Gicquel S, Mazarguil H, Desprat C, Allard M, Devillers J P, Simonnet G, Zajac J M
Laboratoire de Pharmacologie et de Toxicologie Fondamentales, CNRS, Toulouse, France.
J Med Chem. 1994 Oct 14;37(21):3477-81. doi: 10.1021/jm00047a005.

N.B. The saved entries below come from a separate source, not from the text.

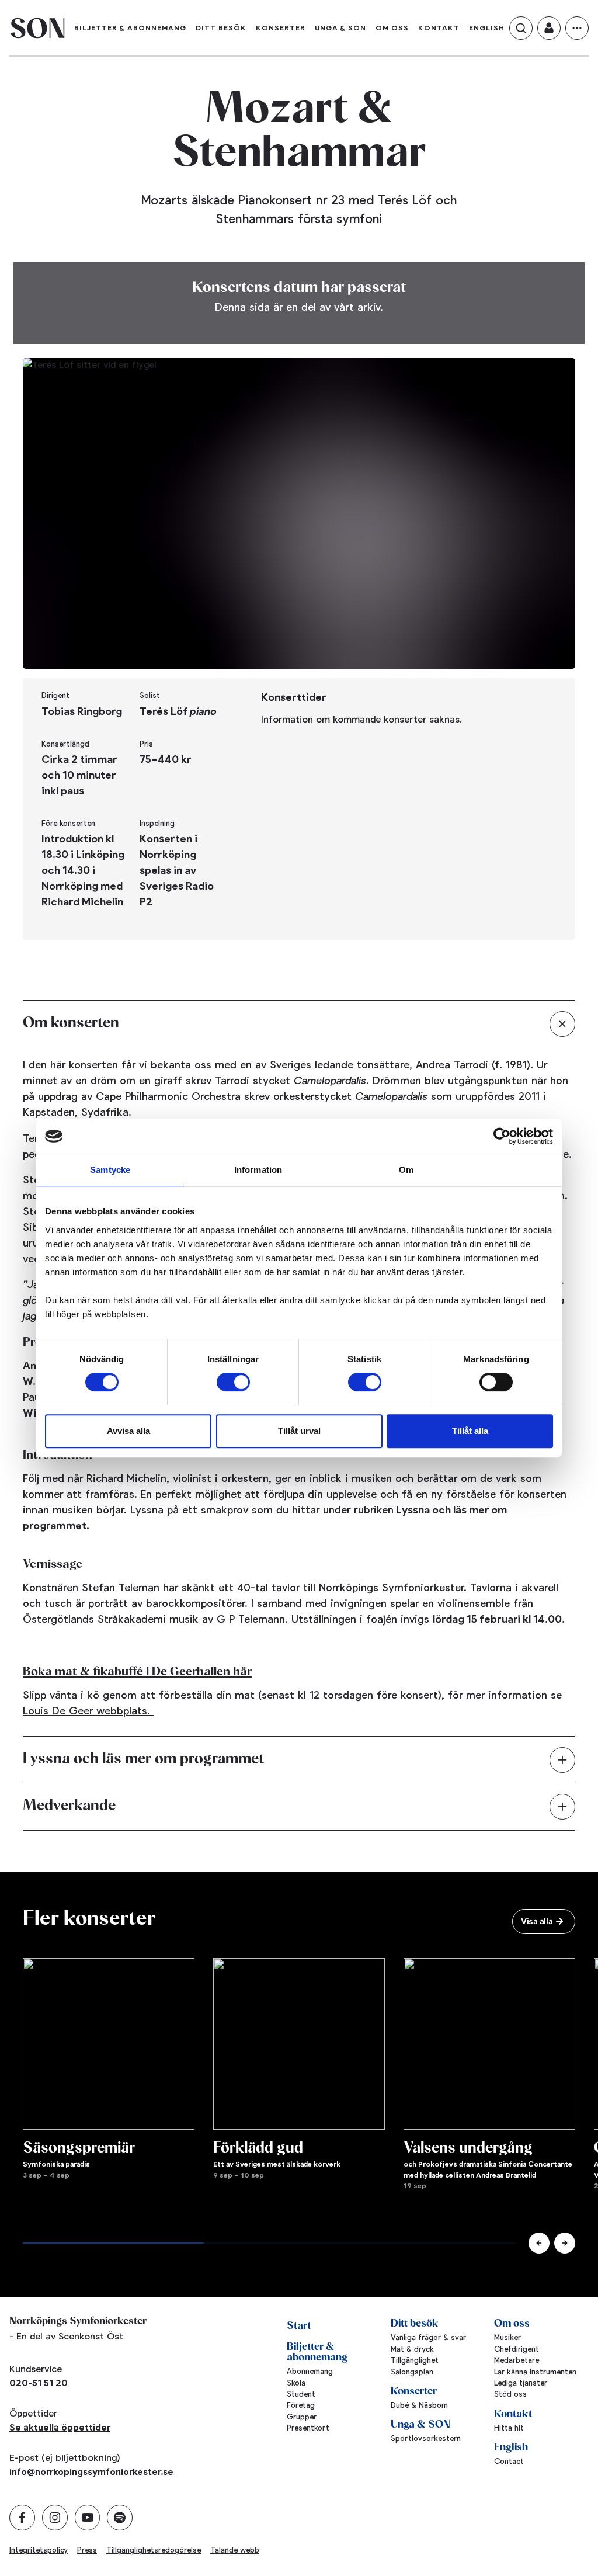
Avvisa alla (128, 1431)
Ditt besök (221, 28)
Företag (301, 2405)
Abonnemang (310, 2371)
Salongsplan (412, 2371)
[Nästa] (564, 2243)
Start (299, 2326)
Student (301, 2394)
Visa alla (536, 1921)
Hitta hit (509, 2428)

Twenty neuropeptide FF (NPFF) analogs having various lengths were synthesized by solid-phase peptide synthesis to gain more information on the role of N-terminal residues for the NPFF receptor affinity. The affinities were evaluated in the rat spinal cord membrane preparations, and the biological activities were measured on morphine analgesia in the mouse tail-flick test. Shortening of the NPFF sequence from the N-terminal produced only a moderate decrease in affinity until NPFF (4-8) was reached. In the same way, NPFF(3-8) significantly decreased morphine analgesia, while NPFF(4-8) had no significant effect at a dose of 22 nmol. The introduction in the N-terminal part of NPFF of a D-enantiomer at positions 2 and 1 or the presence of an N-methyl group on position 3 did not modify affinity and activity. Substitution of proline5 by the D-isomer decreased the affinity of NPFF analogs whatever their length, and [Tyr1,D-Pro5]NPFF(1-8) was 2.5-fold less potent than [Tyr1]NPFF(1-8) in reversing morphine-induced analgesia. In contrast, the presence of a glycine residue in position 5 did not influence the affinity toward NPFF receptors. Data provide evidence that the N-terminal segment of neuropeptide FF is responsible for high-affinity binding.
通过固相肽合成法合成了20种不同长度的神经肽FF(NPFF)类似物,以获取更多关于N端残基对NPFF受体亲和力作用的信息。在大鼠脊髓膜制剂中评估了亲和力,并在小鼠甩尾试验中测定了对吗啡镇痛的生物活性。从N端缩短NPFF序列,直到达到NPFF(4-8),亲和力才出现适度下降。同样,NPFF(3-8)显著降低吗啡镇痛作用,而NPFF(4-8)在22 nmol剂量时无显著作用。在NPFF的N端部分,第2位和第1位引入D-对映体或第3位存在N-甲基,均不改变亲和力和活性。无论NPFF类似物长度如何,用D-异构体取代脯氨酸5都会降低其亲和力,且在逆转吗啡诱导的镇痛作用方面,[Tyr1,D-Pro5]NPFF(1-8)的效力比[Tyr1]NPFF(1-8)低2.5倍。相反,第5位存在甘氨酸残基不影响对NPFF受体的亲和力。数据表明神经肽FF的N端片段负责高亲和力结合。